_Exercise directions_.
Could you retype the entries below exactly, omitting every picture?

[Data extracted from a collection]
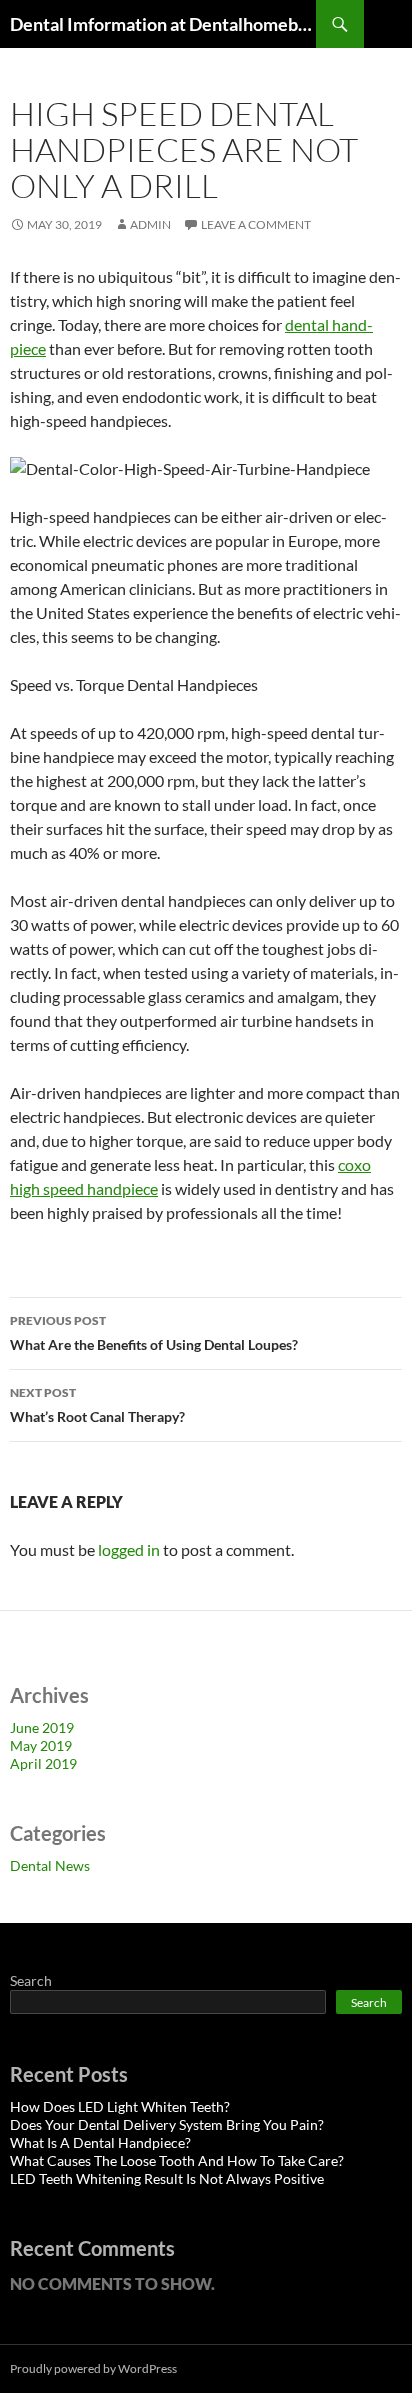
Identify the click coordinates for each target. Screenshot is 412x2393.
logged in (129, 1549)
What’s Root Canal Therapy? (97, 1405)
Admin (150, 224)
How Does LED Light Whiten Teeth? (120, 2106)
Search (31, 1980)
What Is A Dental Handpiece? (100, 2142)
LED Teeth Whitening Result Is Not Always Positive (167, 2178)
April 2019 (43, 1763)
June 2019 (42, 1727)
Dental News (50, 1865)
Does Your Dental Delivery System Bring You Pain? (167, 2124)
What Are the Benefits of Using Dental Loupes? (154, 1333)
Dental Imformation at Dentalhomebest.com (163, 24)
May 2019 (41, 1745)
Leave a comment (256, 224)
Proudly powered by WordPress (93, 2368)
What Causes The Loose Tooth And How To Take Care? (177, 2160)
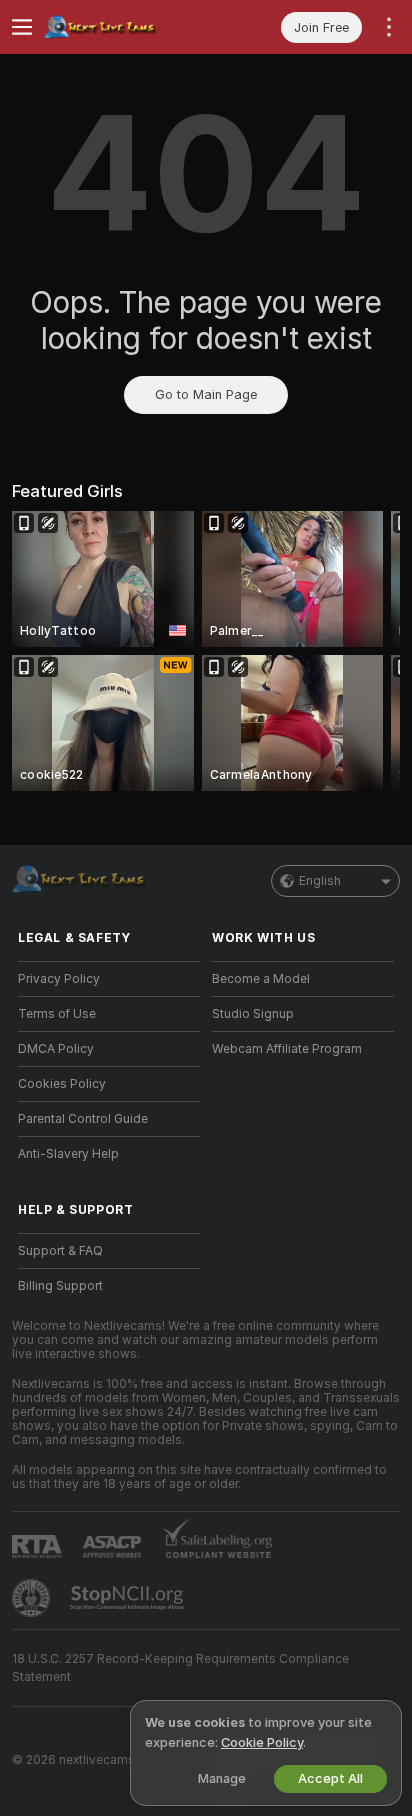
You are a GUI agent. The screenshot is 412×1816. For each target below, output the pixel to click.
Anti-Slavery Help (68, 1154)
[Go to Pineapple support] (33, 1598)
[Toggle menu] (22, 27)
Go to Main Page (206, 394)
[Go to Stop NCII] (129, 1598)
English (320, 881)
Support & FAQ (60, 1251)
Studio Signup (253, 1014)
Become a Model (261, 979)
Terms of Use (57, 1014)
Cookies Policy (62, 1084)
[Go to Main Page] (125, 27)
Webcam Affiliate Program (287, 1049)
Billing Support (60, 1286)
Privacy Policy (59, 979)
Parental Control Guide (83, 1119)
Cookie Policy (262, 1742)
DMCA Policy (56, 1049)
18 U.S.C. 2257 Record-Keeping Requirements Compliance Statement (180, 1668)
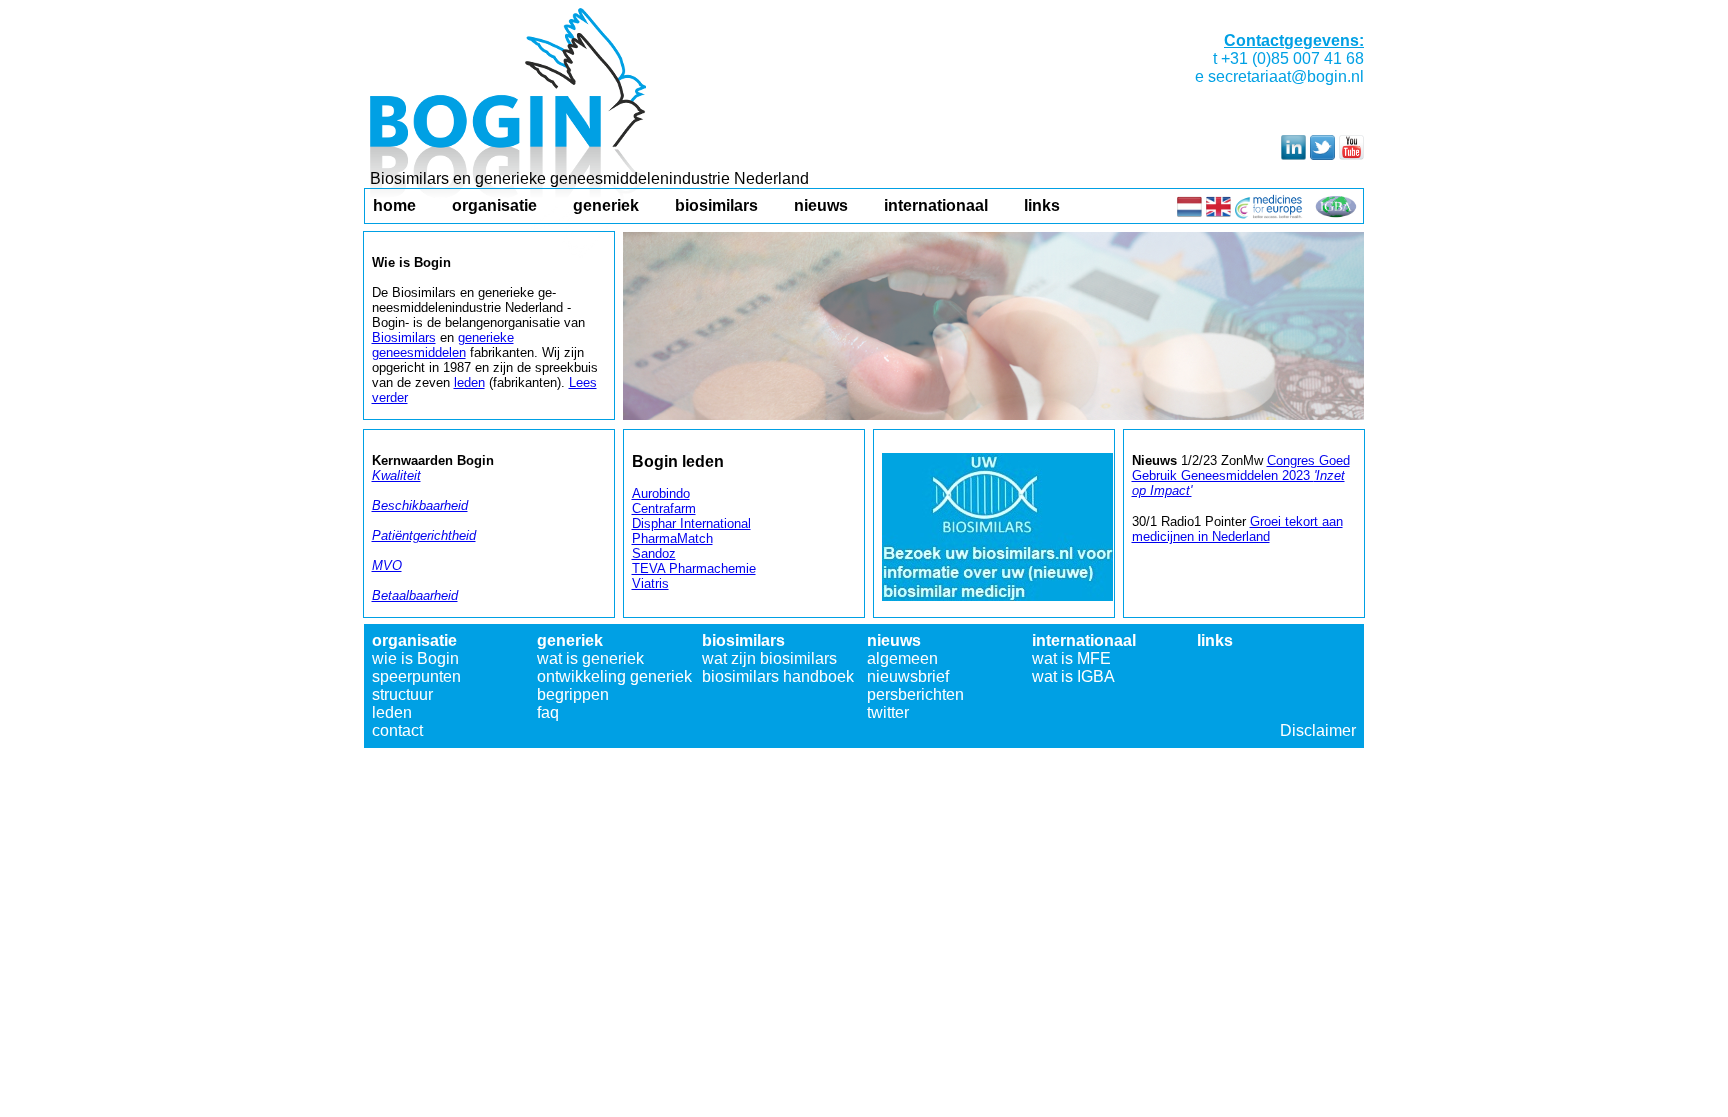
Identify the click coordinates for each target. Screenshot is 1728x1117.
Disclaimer (1318, 730)
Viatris (650, 583)
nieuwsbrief (908, 676)
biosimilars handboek (778, 676)
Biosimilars (404, 337)
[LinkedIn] (1293, 154)
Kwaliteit (396, 475)
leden (392, 712)
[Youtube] (1351, 154)
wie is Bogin (415, 658)
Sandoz (654, 553)
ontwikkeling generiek (614, 676)
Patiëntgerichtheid (424, 535)
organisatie (494, 205)
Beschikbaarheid (420, 505)
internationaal (936, 205)
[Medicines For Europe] (1269, 213)
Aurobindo (661, 493)
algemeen (902, 658)
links (1042, 205)
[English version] (1218, 213)
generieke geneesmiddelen (443, 345)
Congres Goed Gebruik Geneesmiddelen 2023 (1241, 475)
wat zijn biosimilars (769, 658)
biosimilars (716, 205)
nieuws (821, 205)
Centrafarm (664, 508)
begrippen (573, 694)
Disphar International (691, 523)
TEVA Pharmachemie (694, 568)
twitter (888, 712)
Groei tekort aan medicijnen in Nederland (1237, 529)
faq (548, 712)
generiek (606, 205)
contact (397, 730)
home (394, 205)
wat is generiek (590, 658)
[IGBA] (1335, 213)
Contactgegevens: (1294, 40)
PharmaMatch (672, 538)
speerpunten (416, 676)
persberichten (915, 694)
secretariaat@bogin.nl (1286, 76)
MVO (387, 565)
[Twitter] (1322, 154)
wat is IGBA (1073, 676)
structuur (402, 694)
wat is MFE (1071, 658)
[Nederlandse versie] (1189, 213)
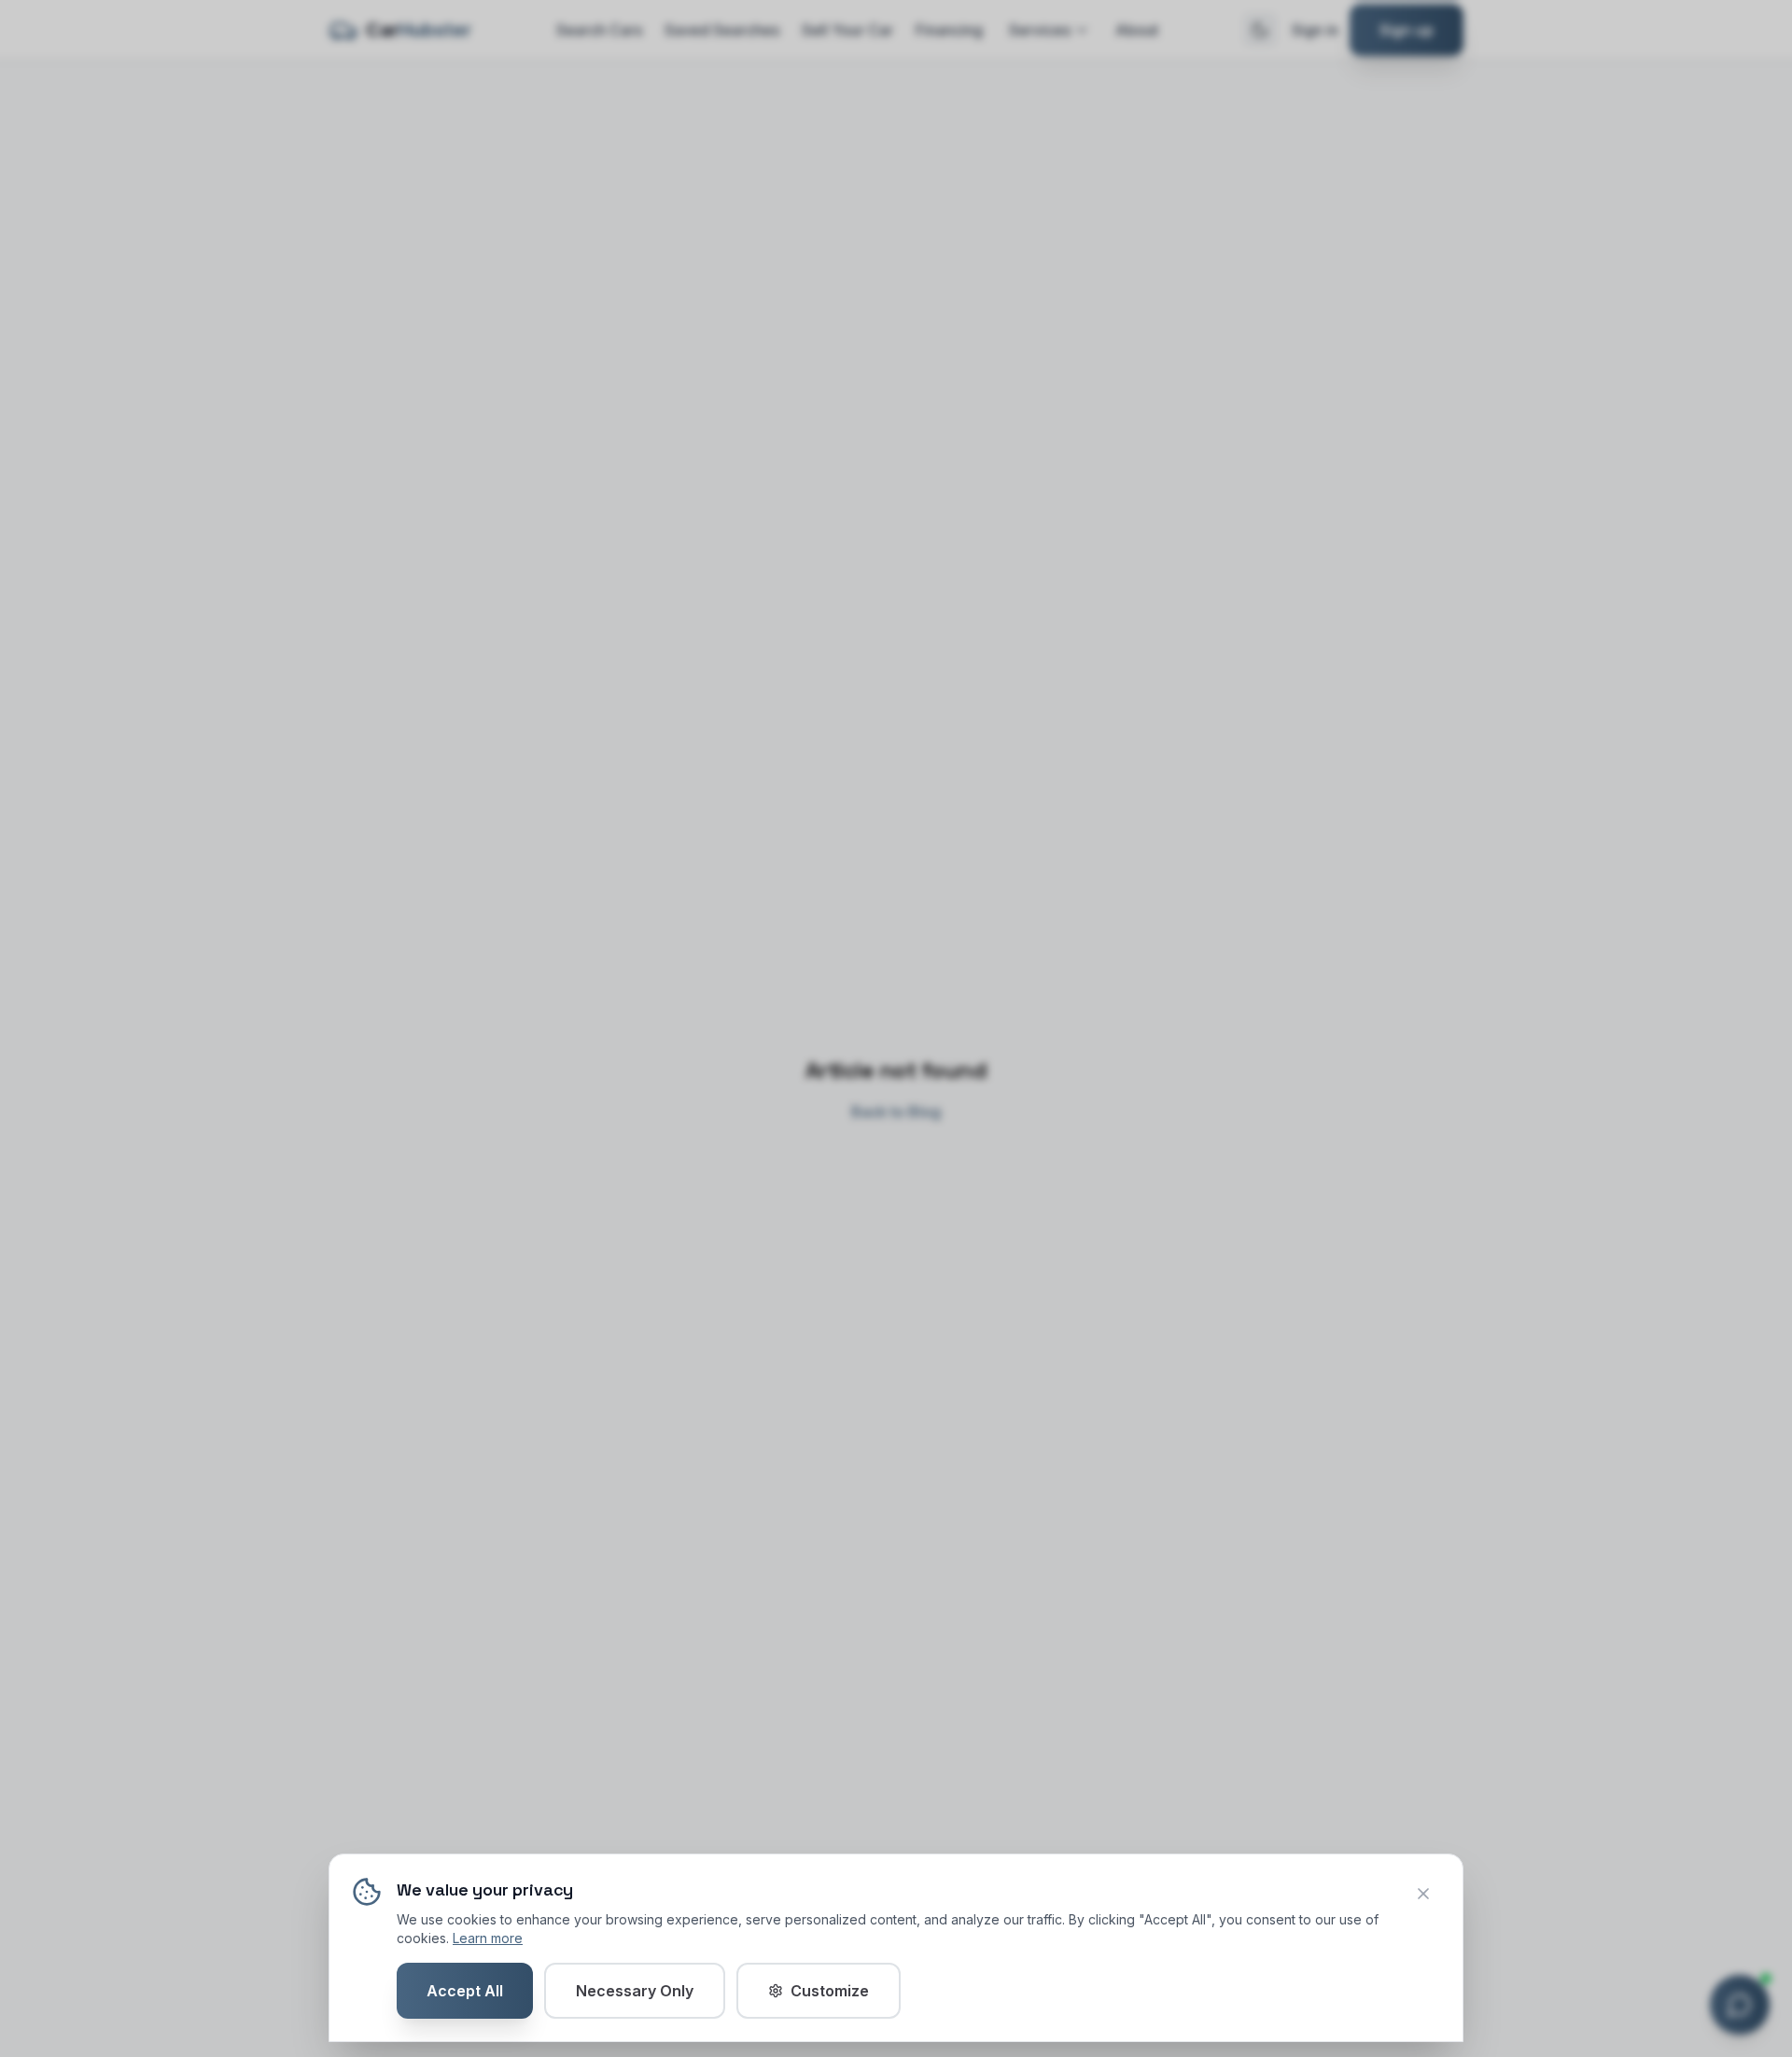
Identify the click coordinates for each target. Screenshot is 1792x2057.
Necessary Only (634, 1990)
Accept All (465, 1990)
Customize (830, 1990)
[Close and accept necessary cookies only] (1423, 1893)
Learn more (488, 1938)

_Written answer_.
Identify the click coordinates for each target. Screenshot is 412x2393.
logged in (129, 1549)
What’s Root Canal Therapy? (97, 1405)
Admin (150, 224)
How Does LED Light Whiten Teeth? (120, 2106)
Search (31, 1980)
What Is A Dental Handpiece? (100, 2142)
LED Teeth Whitening Result Is Not Always Positive (167, 2178)
April 2019 (43, 1763)
June 2019 (42, 1727)
Dental News (50, 1865)
Does Your Dental Delivery System Bring You Pain? (167, 2124)
What Are the Benefits of Using Dental Loupes? (154, 1333)
Dental Imformation at Dentalhomebest.com (163, 24)
May 2019 (41, 1745)
Leave a comment (256, 224)
Proudly powered by WordPress (93, 2368)
What Causes The Loose Tooth And How To Take Care? (177, 2160)
You are a GUI agent. The screenshot is 412×1816. For each target below, output the pixel to click.
Anti-Slavery Help (68, 1154)
[Go to Pineapple support] (33, 1598)
[Toggle menu] (22, 27)
Go to Main Page (206, 394)
[Go to Stop NCII] (129, 1598)
English (320, 881)
Support & FAQ (60, 1251)
Studio Signup (253, 1014)
Become a Model (261, 979)
Terms of Use (57, 1014)
Cookies Policy (62, 1084)
[Go to Main Page] (125, 27)
Webcam Affiliate Program (287, 1049)
Billing Support (60, 1286)
Privacy Policy (59, 979)
Parental Control Guide (83, 1119)
Cookie Policy (262, 1742)
DMCA Policy (56, 1049)
18 U.S.C. 2257 Record-Keeping Requirements Compliance Statement (180, 1668)
Identify the click coordinates for each target. Screenshot is 1728x1117.
Disclaimer (1318, 730)
Viatris (650, 583)
nieuwsbrief (908, 676)
biosimilars handboek (778, 676)
Biosimilars (404, 337)
[LinkedIn] (1293, 154)
Kwaliteit (396, 475)
leden (392, 712)
[Youtube] (1351, 154)
wie is Bogin (415, 658)
Sandoz (654, 553)
ontwikkeling generiek (614, 676)
Patiëntgerichtheid (424, 535)
organisatie (494, 205)
Beschikbaarheid (420, 505)
internationaal (936, 205)
[Medicines For Europe] (1269, 213)
Aurobindo (661, 493)
algemeen (902, 658)
links (1042, 205)
[English version] (1218, 213)
generieke geneesmiddelen (443, 345)
Congres Goed Gebruik Geneesmiddelen 2023 (1241, 475)
wat zijn biosimilars (769, 658)
biosimilars (716, 205)
nieuws (821, 205)
Centrafarm (664, 508)
begrippen (573, 694)
Disphar International (691, 523)
TEVA Pharmachemie (694, 568)
twitter (888, 712)
Groei tekort aan medicijnen in Nederland (1237, 529)
faq (548, 712)
generiek (606, 205)
contact (397, 730)
home (394, 205)
wat is generiek (590, 658)
[IGBA] (1335, 213)
Contactgegevens: (1294, 40)
PharmaMatch (672, 538)
speerpunten (416, 676)
persberichten (915, 694)
secretariaat@bogin.nl (1286, 76)
MVO (387, 565)
[Twitter] (1322, 154)
wat is IGBA (1073, 676)
structuur (402, 694)
wat is MFE (1071, 658)
[Nederlandse versie] (1189, 213)
Identify the click coordinates for each target. Screenshot is 1792x2057.
Necessary Only (634, 1990)
Accept All (465, 1990)
Customize (830, 1990)
[Close and accept necessary cookies only] (1423, 1893)
Learn more (488, 1938)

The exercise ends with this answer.